At some point I intend to post something about colour meaning or what I like to call colour semiotics. However, in the meantime you may like to refer to this blog entry – http://dressdesigning.wordpress.com/2009/10/08/discover-how-to-understand-color-for-dress-designing/ – about understanding colour for dress designing (though the advice seems quite generic and not connected with dress designing at all). It’s a reasonable primer into the meanings of colour.
Sergei Eisenstein argued in his essay “colour and meaning” (The Film Sense 150-51) that colour had no intrinsic meaning. Eisenstein gives a whole list of meanings assigned to the colour yellow over time and in various cultures, and argues that meaning can be assigned to a colour only within a specific context, such as a work of art.
“In art it is not the absolute relationships that are decisive, but those arbitrary relationships within a system of images dictated by the particular work of art…the emotional intelligibility and function of colour will rise from the natural order of establishing the colour imagery of the work, coinciding with the process of shaping the living movement of the whole work.”
Does Amarati concede this too?
“Throughout the ages color has had many meanings…” I think one has to be very careful in any discussion about what colour means.
Thanks for making this interesting comment. I agree with much you write. Certainly, colour meaning (if it exists at all) is complex and colour can have different meanings depending on the context. So I agree that we have to be very careful in any discussion about what colour means.

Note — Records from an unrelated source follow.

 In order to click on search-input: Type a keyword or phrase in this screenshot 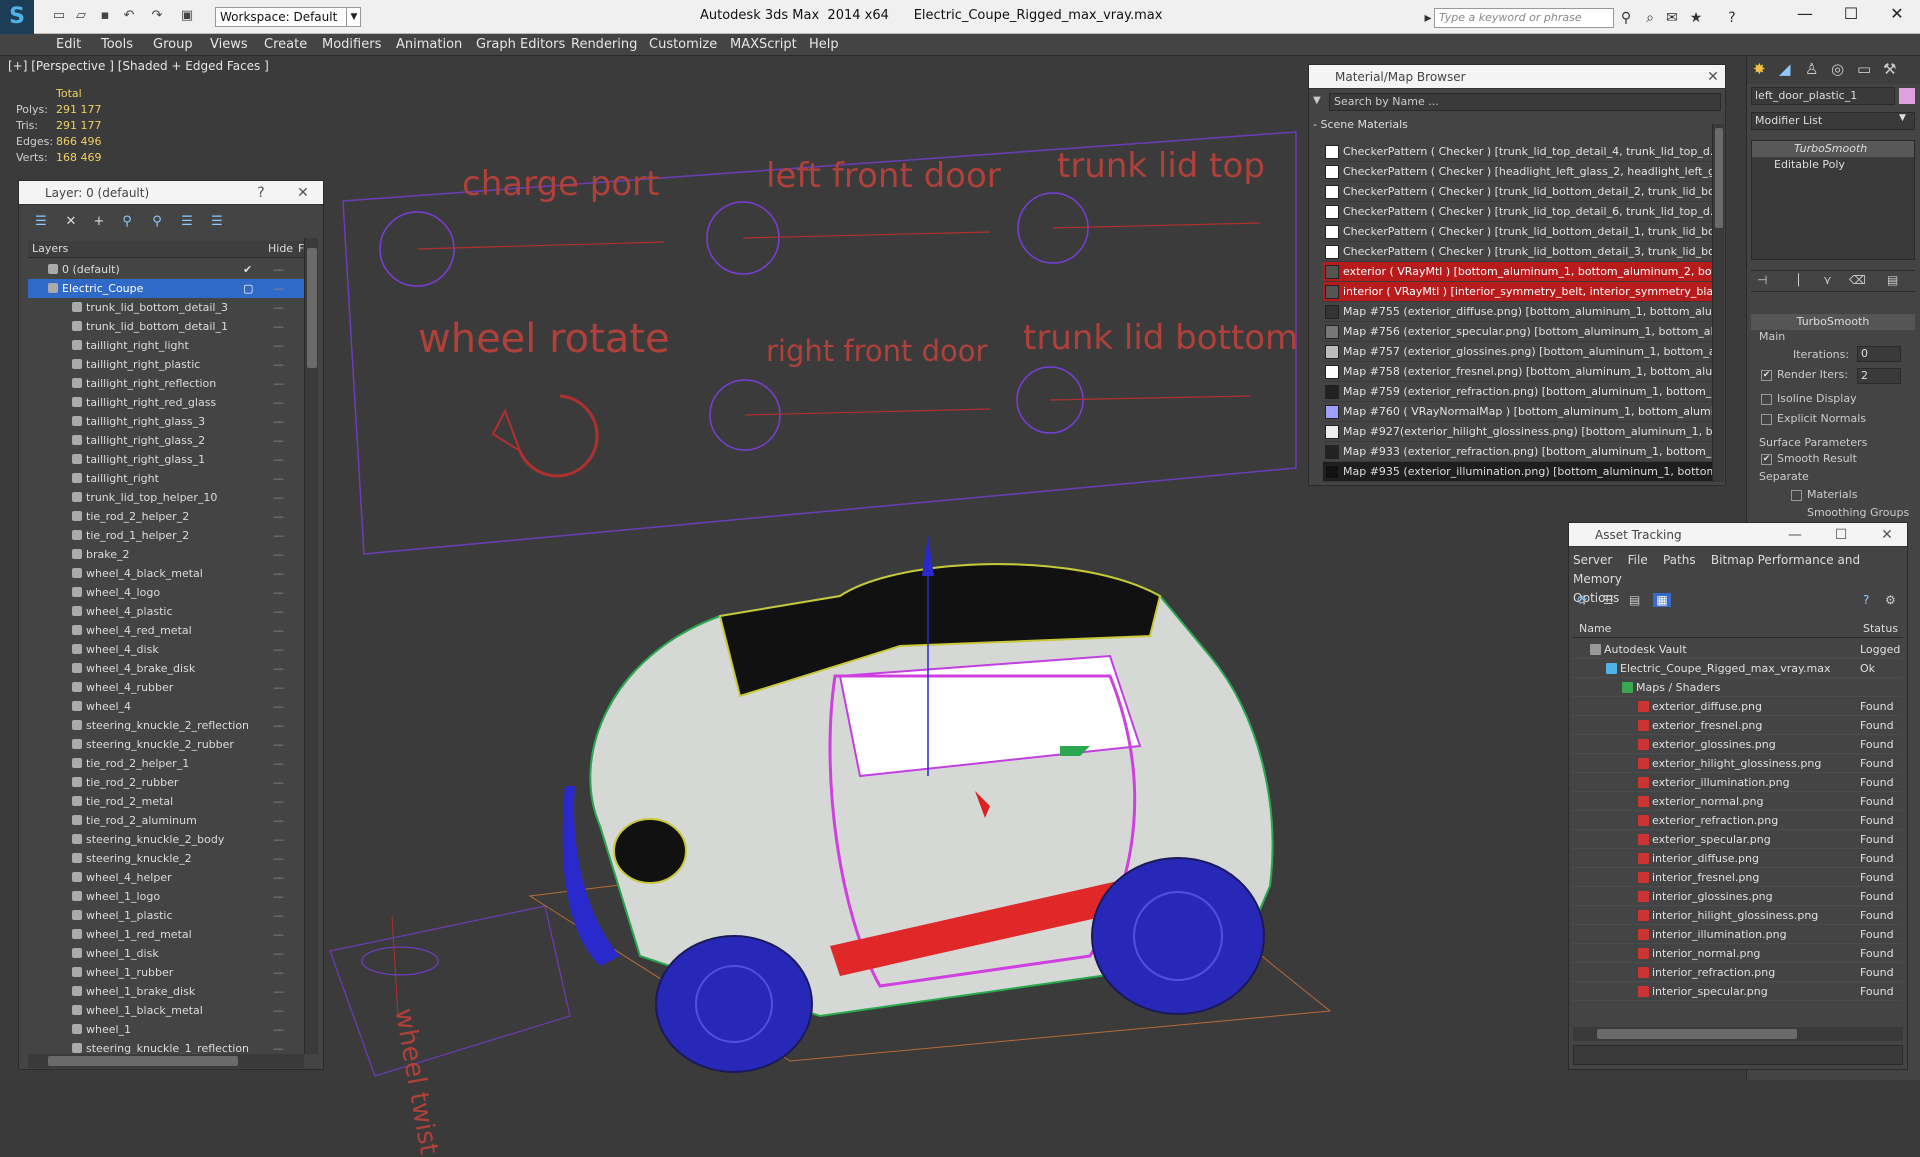, I will do `click(1524, 18)`.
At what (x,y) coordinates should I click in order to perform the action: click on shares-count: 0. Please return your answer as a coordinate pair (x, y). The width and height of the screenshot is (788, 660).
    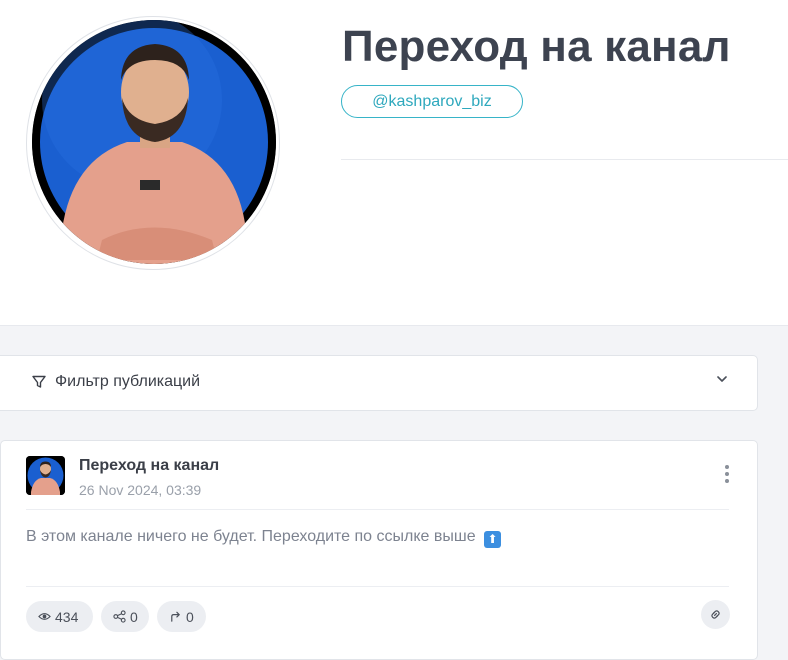
    Looking at the image, I should click on (134, 616).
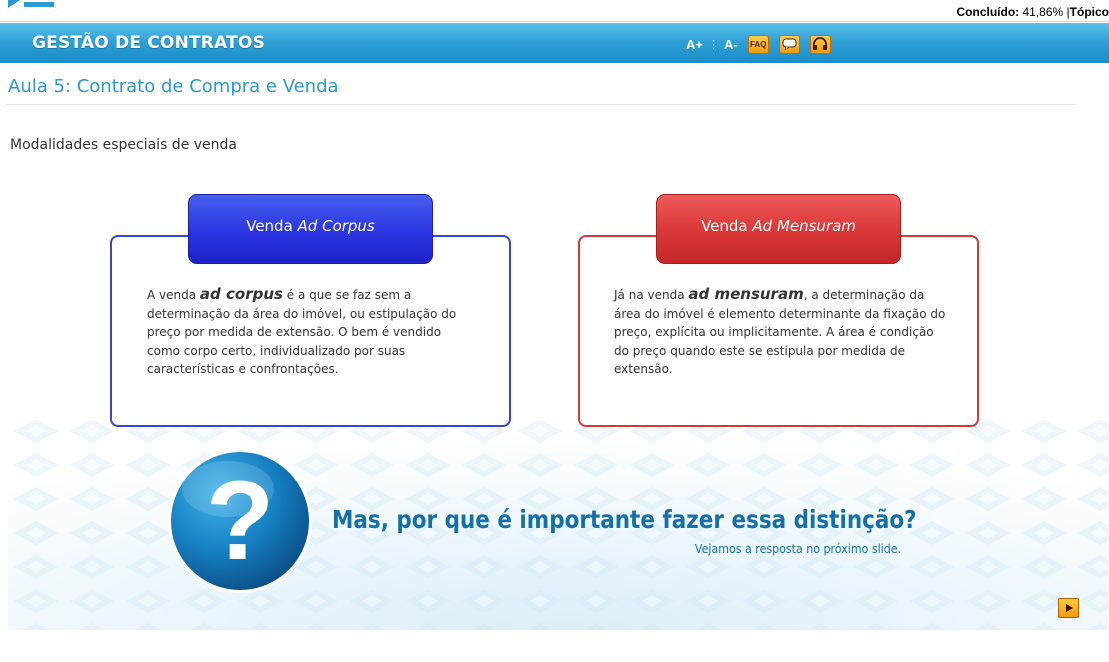 The image size is (1109, 662). I want to click on card-title-term: Ad Mensuram, so click(804, 226).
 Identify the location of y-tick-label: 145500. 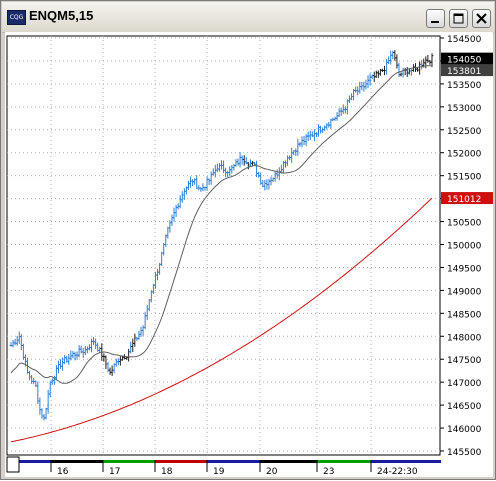
(464, 453).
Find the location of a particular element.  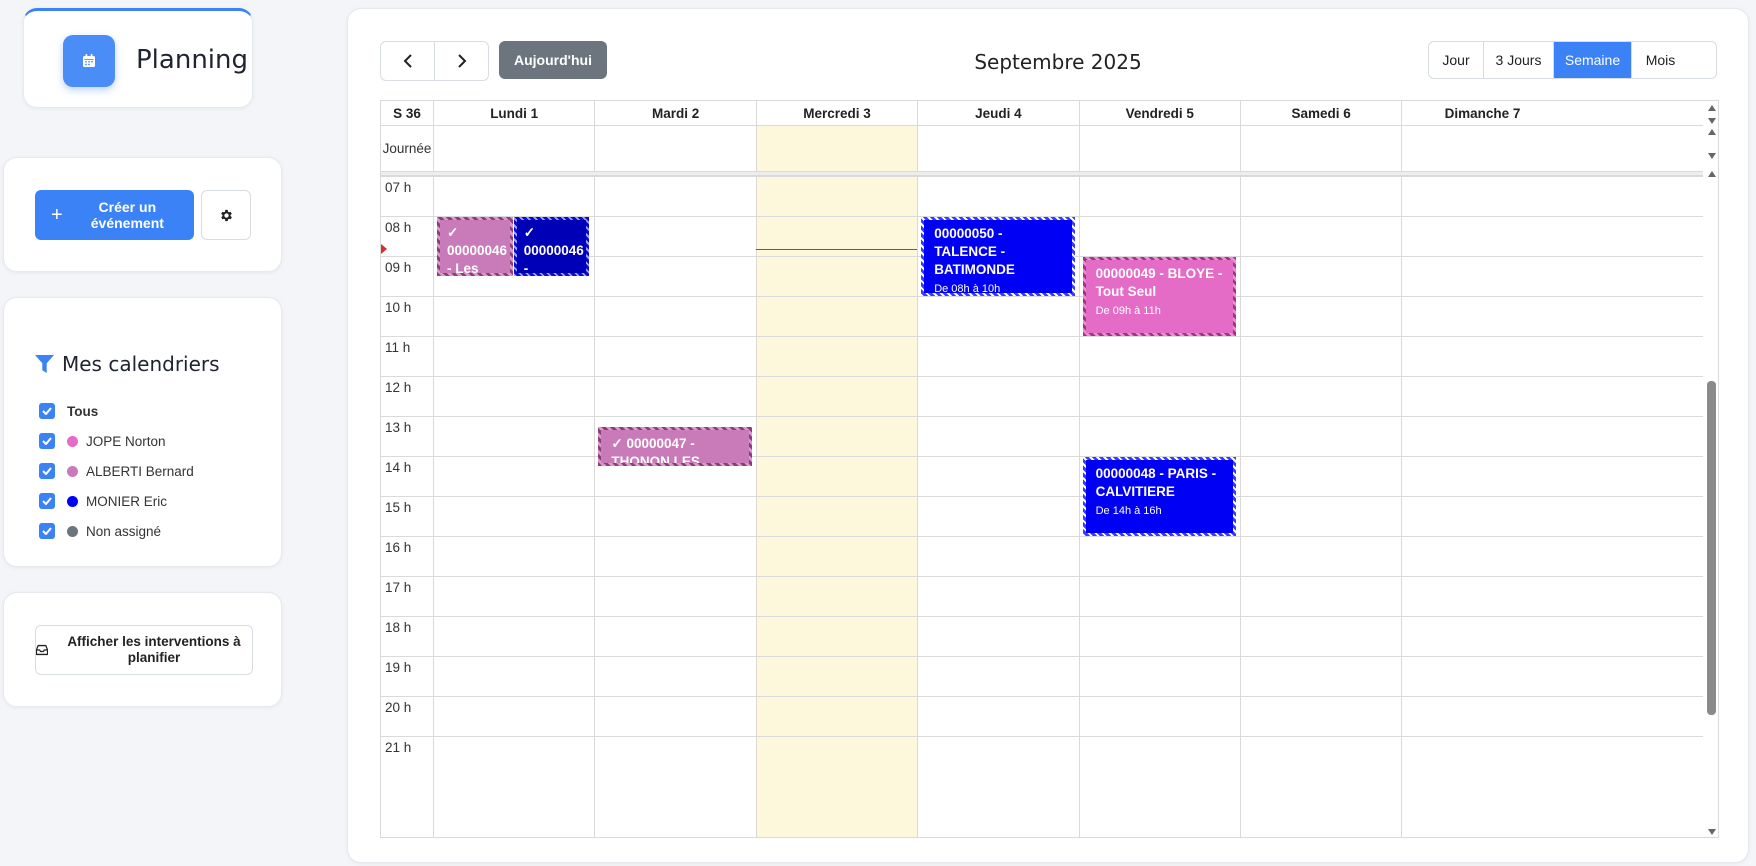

I am disappointed in many cases with the over-simplistic views of colour meaning that one can find in many textbooks and on many webpages. In my paper on colour harmony – http://www.colour-journal.org/2007/1/1/07101article.pdf – I wrote, “It seems likely therefore that there are no universal laws of colour harmony; rather, ideas about colour harmony shift over time and between cultures and are application-specific.” By application-specific I was thinking of the use of colour in a particular piece of art or in a particular design. I could very easily take a similar view about colour meaning – that what colours mean varies with so many things, including culture, time, and their use in any particular instance.